_Required work_
Reproduce in full, word for word, the passage below on developing, managing and sharing OERs.
— Start of Source excerpt —
Table of Contents
Developing, managing and sharing OERs
As anticipated, raising awareness of the benefits of releasing OER was a significant early step for project teams and there are some excellent examples of resources to support the ‘winning of hearts and minds’ of various stakeholder groups. These are discussed in the Business cases and benefits realisation and the Cultural Issues pages.
There is evidence that an open sharing approach – addressing issues of release, hosting and re-use in tandem – can be more effective and sustainable, particularly where communities share clear common interests. Even within close-knit communities such as sub-disciplinary consortia, sharing is problematised by the existence of different institutional quality processes, different levels of institutional commitment to OER and to OER production, and different levels of institutional support and expertise. Projects made significant use of conferences, journal articles, twitter, google rankings, blogs, Intute catalogue, British Library, and other public and/or scholarly sites to share and publicise open content. There are clearly implications for sustainability and management if third party sites are extensively used to share open content in UK HE.
— End of Source excerpt —
— Start of Information supplied —
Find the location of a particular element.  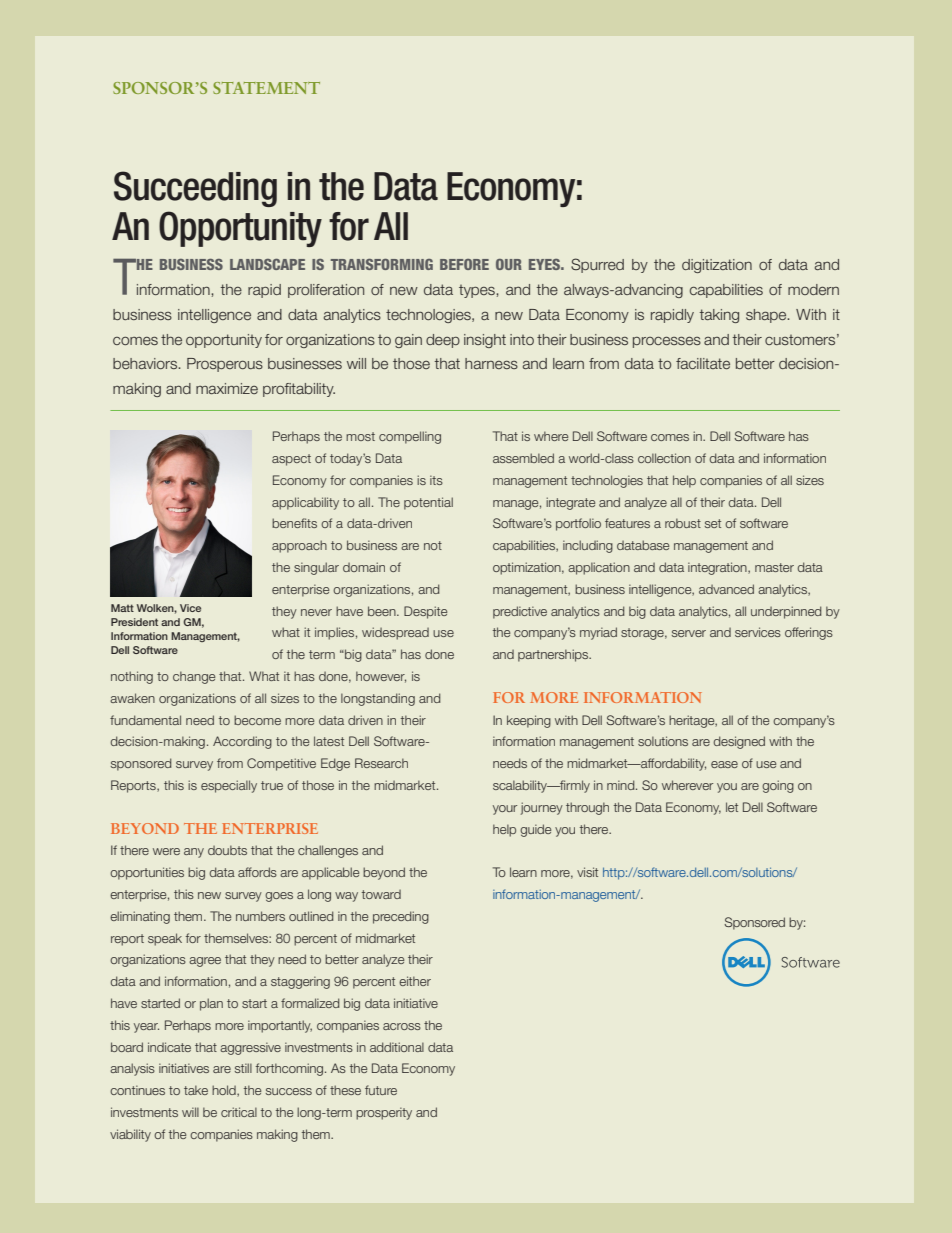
— End of Information supplied —
_Reply_
Table of Contents
Developing, managing and sharing OERs
As anticipated, raising awareness of the benefits of releasing OER was a significant early step for project teams and there are some excellent examples of resources to support the ‘winning of hearts and minds’ of various stakeholder groups. These are discussed in the Business cases and benefits realisation and the Cultural Issues pages.
There is evidence that an open sharing approach – addressing issues of release, hosting and re-use in tandem – can be more effective and sustainable, particularly where communities share clear common interests. Even within close-knit communities such as sub-disciplinary consortia, sharing is problematised by the existence of different institutional quality processes, different levels of institutional commitment to OER and to OER production, and different levels of institutional support and expertise. Projects made significant use of conferences, journal articles, twitter, google rankings, blogs, Intute catalogue, British Library, and other public and/or scholarly sites to share and publicise open content. There are clearly implications for sustainability and management if third party sites are extensively used to share open content in UK HE.